Once we gained more operational experience with Wormhole, specific recommendations on appropriate symptoms-based alerting will be documented here.

See Wormhole.json for an example Grafana dashboard.

NOTE: Parsing the log output for monitoring is NOT recommended. Log output is meant for human consumption and are not considered a stable API. Log messages may be added, modified or removed without notice. Use the metrics :-)

Key Management

You'll have to manage the following keys:

  • The guardian key, which is the bridge consensus key. This key is very critical - your node uses it to certify VAA messages. The public key's hash is stored in the guardian set on all connected chains. It does not accrue rewards. It's your share of the multisig mechanism that protect the Wormhole network. The guardian set can be replaced if a majority of the guardians agree to sign and publish a new guardian set.

  • A node key, which identifies it on the gossip network, similar to Solana's node identity or a Tendermint node key. It is used by the peer-to-peer network for routing and transport layer encryption. An attacker could potentially use it to censor your messages on the network. Other than that, it's not very critical and can be rotated. The node will automatically create a node key at the path you specify if it doesn't exist.
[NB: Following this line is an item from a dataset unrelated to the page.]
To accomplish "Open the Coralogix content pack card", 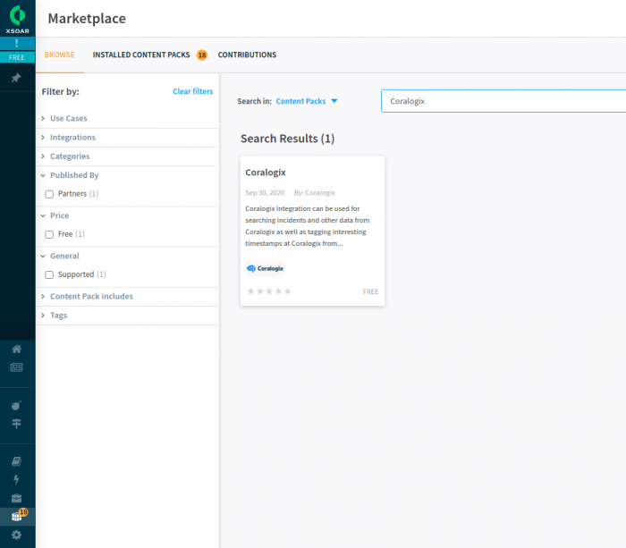I will coord(312,232).
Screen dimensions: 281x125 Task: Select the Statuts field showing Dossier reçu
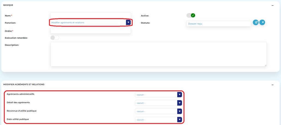218,24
  • The Solana fee payer account supplied to wormhole-solana-agent. This is a hot wallet which should hold ~10 SOL to pay for VAA submissions. The Wormhole protocol includes a subsidization mechanism which uses transfer fees to reimburse guardians, so during normal operation, you shouldn't have to top up the account (but by all means, set up monitoring for it!).

  • [The Terra fee payer account. Terra support is still a work in progress - more details on this later].

For production, we strongly recommend to either encrypt your disks, and/or take care to never have keys touch the disk. One way to accomplish is to store keys on an in-memory ramfs, which can't be swapped out, and restore it from cold storage or an HSM/vault whenever the node is rebooted. You might want to disable swap altogether. None of that is specific to Wormhole - this applies to any hot keys.

Our node software takes extra care to lock memory using mlock(2) to prevent keys from being swapped out to disk, which is why it requires extra capabilities. Yes, other chains might want to do this too :-)

Storing keys on an HSM or using remote signers only partially mitigates the risk of server compromise - it means the key can't get stolen, but an attacker could still cause the HSM to sign malicious payloads. Future iterations of Wormhole may include support for remote signing using a signer like SignOS.